Advaxis has a Special Protocol Assessment (SPA) and Fast Track Designation by the FDA for the Phase 3 AIM2CERV study, conducted in collaboration with the GOG Foundation, Inc, evaluating the safety and efficacy of axalimogene filolisbac in high-risk, locally advanced cervical cancer.

Advaxis joined the TESLA (Tumor Neoantigen Selection Alliance) collaboration with the Parker Institute for Cancer Immunotherapy and the Cancer Research Institute, along with 30 leading academia and industry partners, to further cancer neoantigen research.

Advaxis entered into a collaboration agreement with the Children’s Oncology Group (COG) to initiate a clinical study of ADXS-HER2 in pediatric osteosarcoma. COG is a National Cancer Institute (NCI) supported clinical trials group.

Advaxis has collaborated with Brown University Oncology Group on a Phase 1/2 clinical study assessing the safety and efficacy of axalimogene filolisbac administered with concurrent standard chemotherapy and radiation treatment in HPV-associated locally advanced anal cancer. Preliminary data show treatment with axalimogene filolisbac indicated a clinical complete response and no recurrence in all 10 patients who completed the treatment regimen.

Advaxis entered into a collaboration with the Icahn School of Medicine at Mount Sinai on a Phase 2 study investigating the effects of axalimogene filolisbac in patients newly diagnosed with HPV-positive head and neck cancer during the “window of time” between initial diagnosis and prior to receiving any treatment, including surgery, chemotherapy or radiation.

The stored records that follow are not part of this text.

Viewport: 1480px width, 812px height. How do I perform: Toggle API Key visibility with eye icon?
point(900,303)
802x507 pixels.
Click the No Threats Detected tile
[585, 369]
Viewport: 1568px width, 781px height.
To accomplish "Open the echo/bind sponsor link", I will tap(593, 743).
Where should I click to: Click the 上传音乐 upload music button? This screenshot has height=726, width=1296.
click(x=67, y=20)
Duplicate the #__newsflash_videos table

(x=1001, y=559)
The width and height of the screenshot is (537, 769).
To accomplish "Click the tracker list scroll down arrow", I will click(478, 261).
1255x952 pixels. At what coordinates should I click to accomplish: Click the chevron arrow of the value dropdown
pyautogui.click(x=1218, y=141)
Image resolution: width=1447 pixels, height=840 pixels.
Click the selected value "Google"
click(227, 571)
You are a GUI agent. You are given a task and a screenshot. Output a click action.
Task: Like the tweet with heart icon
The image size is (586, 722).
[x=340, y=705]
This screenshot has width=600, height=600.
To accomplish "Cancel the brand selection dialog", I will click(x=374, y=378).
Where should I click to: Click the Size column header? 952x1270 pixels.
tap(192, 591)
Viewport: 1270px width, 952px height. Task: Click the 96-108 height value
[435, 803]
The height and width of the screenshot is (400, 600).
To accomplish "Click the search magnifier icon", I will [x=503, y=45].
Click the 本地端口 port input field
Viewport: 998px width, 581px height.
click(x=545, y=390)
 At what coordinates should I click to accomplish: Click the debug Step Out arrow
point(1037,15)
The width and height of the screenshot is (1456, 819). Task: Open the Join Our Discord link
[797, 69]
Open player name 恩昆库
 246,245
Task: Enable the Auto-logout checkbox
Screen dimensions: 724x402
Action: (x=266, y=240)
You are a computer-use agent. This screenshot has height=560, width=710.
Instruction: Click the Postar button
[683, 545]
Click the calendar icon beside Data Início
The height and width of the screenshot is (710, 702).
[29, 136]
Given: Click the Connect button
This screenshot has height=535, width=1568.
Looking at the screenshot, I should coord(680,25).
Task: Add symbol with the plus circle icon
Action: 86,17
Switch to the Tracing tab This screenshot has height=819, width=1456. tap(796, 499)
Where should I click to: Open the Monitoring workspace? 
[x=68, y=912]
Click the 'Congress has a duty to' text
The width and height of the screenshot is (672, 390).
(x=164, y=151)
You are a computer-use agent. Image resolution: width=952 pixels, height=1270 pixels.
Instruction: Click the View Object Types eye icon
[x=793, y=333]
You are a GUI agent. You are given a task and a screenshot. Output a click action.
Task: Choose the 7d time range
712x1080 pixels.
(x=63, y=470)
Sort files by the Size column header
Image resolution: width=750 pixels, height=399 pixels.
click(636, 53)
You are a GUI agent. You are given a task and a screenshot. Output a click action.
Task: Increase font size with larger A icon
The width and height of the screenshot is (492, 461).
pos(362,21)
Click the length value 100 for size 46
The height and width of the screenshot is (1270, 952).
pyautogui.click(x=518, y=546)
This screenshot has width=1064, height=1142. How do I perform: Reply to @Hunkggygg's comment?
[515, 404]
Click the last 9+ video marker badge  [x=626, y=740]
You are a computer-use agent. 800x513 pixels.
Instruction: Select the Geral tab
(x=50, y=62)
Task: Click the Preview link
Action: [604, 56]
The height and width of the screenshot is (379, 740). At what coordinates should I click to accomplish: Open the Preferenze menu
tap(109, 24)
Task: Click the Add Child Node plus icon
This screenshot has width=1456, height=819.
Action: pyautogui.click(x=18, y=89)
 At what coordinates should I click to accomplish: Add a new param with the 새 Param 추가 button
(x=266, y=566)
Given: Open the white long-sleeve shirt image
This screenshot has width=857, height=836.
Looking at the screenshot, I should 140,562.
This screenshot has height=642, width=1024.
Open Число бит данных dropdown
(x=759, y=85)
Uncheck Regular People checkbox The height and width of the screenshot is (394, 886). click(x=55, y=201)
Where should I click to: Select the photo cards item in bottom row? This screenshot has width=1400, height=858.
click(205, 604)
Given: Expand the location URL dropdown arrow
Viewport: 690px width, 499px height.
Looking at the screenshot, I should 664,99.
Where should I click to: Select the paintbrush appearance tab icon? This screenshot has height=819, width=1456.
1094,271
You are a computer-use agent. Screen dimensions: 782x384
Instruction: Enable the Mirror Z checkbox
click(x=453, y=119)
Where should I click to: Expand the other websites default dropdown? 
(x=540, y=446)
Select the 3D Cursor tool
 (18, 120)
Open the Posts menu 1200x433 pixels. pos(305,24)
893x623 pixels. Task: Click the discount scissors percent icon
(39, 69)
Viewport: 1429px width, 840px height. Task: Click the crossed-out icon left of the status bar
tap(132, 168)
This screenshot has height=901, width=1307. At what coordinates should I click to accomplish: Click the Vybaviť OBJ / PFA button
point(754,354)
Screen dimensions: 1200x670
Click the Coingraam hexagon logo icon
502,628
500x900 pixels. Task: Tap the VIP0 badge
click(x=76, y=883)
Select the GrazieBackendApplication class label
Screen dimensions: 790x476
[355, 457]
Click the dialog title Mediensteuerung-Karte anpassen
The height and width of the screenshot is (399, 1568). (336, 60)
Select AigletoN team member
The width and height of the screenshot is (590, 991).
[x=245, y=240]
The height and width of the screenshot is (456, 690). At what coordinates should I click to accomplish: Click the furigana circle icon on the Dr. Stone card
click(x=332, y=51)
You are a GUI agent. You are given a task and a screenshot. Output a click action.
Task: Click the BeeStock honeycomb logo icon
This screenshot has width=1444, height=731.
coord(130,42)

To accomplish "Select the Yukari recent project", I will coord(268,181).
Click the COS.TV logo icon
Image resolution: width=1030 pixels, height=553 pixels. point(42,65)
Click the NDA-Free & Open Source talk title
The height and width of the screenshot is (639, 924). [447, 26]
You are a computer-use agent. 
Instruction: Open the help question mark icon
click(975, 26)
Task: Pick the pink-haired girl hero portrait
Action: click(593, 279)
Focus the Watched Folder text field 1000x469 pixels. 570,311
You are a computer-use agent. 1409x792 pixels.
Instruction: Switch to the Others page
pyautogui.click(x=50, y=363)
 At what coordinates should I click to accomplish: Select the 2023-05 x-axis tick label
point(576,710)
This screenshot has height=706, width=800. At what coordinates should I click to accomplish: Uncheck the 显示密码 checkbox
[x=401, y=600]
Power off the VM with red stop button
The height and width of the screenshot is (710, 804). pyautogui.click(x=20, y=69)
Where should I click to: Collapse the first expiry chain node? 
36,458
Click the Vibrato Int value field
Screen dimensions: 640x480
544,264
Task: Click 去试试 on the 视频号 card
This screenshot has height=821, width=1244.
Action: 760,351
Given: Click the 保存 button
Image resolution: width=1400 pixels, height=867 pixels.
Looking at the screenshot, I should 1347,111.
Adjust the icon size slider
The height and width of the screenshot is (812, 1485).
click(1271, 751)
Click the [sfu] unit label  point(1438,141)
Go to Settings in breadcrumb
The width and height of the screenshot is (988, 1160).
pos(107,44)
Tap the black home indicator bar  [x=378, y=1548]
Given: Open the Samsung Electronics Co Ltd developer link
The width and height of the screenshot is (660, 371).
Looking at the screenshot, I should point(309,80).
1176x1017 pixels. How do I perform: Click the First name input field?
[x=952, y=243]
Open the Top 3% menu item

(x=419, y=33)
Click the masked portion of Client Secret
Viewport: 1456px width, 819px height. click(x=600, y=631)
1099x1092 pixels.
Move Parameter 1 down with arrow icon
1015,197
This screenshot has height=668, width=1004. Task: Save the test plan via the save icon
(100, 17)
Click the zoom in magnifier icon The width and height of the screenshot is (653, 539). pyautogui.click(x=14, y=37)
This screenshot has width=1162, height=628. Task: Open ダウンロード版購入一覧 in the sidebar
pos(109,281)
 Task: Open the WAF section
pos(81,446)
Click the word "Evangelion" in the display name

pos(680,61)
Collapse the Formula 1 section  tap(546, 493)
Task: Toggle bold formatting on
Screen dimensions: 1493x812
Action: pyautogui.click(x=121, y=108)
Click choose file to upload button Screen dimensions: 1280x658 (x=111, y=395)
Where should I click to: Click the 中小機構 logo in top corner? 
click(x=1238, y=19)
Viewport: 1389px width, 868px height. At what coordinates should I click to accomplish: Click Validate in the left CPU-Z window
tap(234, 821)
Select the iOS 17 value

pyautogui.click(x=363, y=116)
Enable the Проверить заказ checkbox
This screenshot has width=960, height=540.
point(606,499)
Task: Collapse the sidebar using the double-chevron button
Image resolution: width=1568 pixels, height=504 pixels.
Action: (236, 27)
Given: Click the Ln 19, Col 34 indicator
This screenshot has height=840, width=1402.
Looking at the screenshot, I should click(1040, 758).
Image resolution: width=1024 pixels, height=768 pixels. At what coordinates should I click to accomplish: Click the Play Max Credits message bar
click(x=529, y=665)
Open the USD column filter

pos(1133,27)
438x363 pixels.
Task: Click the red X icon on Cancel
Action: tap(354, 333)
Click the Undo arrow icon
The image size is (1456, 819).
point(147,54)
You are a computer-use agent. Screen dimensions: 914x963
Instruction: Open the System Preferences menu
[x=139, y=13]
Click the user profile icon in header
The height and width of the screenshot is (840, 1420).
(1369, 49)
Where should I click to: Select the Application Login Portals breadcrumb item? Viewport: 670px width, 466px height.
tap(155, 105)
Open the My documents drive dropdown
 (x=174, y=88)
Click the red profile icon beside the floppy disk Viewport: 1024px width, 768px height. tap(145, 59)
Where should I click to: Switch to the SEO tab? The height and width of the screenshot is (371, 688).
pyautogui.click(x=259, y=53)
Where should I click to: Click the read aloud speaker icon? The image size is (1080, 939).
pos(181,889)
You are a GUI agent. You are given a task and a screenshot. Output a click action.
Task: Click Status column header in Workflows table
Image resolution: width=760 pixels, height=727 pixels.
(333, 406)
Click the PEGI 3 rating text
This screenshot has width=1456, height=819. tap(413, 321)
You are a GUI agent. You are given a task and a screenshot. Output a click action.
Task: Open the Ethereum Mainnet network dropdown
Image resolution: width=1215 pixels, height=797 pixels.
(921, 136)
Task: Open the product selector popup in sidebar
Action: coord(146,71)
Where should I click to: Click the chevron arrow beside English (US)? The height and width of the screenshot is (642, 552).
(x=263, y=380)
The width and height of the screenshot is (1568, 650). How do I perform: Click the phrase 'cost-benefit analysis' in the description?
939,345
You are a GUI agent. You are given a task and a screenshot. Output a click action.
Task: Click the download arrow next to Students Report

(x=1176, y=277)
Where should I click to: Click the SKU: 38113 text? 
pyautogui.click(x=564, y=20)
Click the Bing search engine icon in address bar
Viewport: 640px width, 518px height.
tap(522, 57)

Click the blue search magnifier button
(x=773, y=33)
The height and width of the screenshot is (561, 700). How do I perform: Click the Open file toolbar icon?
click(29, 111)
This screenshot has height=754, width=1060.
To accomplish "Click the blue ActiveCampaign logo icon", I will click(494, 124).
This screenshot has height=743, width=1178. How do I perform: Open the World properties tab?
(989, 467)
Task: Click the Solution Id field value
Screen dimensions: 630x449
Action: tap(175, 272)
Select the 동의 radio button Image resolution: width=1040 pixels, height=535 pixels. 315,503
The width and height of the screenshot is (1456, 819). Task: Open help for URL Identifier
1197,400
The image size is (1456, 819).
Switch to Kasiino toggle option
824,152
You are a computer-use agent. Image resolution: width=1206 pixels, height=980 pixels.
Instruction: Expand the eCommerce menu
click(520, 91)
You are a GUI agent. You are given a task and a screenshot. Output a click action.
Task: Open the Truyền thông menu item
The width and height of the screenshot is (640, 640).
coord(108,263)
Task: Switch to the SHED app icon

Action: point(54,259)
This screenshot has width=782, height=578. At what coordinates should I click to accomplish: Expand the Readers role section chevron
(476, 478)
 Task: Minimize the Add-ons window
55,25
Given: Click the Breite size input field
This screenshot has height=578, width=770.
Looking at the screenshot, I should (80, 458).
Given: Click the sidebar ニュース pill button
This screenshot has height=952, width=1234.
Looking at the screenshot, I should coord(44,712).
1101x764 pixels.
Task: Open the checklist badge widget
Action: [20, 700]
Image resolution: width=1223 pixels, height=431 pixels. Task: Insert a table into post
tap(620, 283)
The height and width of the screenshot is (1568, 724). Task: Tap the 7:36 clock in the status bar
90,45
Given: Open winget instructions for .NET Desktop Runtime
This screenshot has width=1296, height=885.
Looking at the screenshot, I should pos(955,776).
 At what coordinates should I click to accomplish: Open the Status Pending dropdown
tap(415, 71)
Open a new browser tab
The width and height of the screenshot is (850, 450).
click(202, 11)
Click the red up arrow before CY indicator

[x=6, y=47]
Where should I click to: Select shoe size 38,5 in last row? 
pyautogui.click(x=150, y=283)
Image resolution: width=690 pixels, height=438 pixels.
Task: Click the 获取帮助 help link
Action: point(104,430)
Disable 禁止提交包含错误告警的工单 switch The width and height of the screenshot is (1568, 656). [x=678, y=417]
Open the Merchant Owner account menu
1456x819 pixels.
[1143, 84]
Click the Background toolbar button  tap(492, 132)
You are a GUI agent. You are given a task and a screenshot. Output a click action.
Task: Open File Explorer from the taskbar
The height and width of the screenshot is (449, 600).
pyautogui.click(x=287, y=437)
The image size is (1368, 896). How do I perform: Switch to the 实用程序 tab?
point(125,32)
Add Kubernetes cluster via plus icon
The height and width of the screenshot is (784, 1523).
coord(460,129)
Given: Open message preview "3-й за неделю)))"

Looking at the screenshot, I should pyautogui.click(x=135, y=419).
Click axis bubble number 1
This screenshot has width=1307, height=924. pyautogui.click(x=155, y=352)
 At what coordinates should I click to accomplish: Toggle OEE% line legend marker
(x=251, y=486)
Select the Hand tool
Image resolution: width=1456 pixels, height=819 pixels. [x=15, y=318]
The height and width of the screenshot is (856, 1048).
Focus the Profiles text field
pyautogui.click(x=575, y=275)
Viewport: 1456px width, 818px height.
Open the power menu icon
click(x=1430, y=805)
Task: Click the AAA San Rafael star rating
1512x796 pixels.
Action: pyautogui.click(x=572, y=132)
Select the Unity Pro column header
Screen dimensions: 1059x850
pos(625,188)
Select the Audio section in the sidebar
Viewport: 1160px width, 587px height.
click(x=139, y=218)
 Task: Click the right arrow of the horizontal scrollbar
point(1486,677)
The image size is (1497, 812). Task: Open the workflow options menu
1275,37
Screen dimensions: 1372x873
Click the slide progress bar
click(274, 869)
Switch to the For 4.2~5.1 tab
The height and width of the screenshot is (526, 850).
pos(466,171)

Advaxis entered a partnership with investigators at City of Hope in the development of a vaccine for the treatment of certain forms of leukemia and lymphoma based upon Advaxis’ proprietary Lm Technology™ platform.

Advaxis is collaborating with Baylor College of Medicine on a Phase 2 trial of axalimogene filolisbac in HPV-associated oropharynx (throat) cancer, a type of head and neck cancer. In September 2015, the trial was awarded a grant totaling $1.1 million over three years from the FDA’s Office of Orphan Products Development (OOPD).

Two Phase 1/2 research projects involving ADXS-PSA in metastatic, treatment-resistant prostate cancer were selected as 2015 Movember Foundation-PCF Challenge Awards, sponsored by the Movember Foundation and the Prostate Cancer Foundation (PCF). Grants amounting to $1 million each have been awarded to the two ADXS-PSA teams conducting the trials. Both ADXS-PSA projects involve principal investigator Adam P. Dicker, MD, Ph.D., from the Sidney Kimmel Cancer Center at Thomas Jefferson University.

Advaxis entered into a collaboration agreement with University of California, San Francisco (UCSF) Medical Center on the evaluation of several Lm Technology™ immunotherapy constructs, including ADXS-PSA.

Advaxis entered into a research collaboration with Memorial Sloan Kettering Cancer Center (MSK), a premier cancer center committed to patient care and innovative research, to evaluate the immunologic and anti-tumor activity of patient tumor-specific, neoepitope-based immunotherapy. The collaboration will use Advaxis’ Lm Technology™ to develop neoepitope immunotherapies based on an individual patient’s tumor (ADXS-NEO) and potentially bring about a next generation of truly individualized cancer immunotherapies.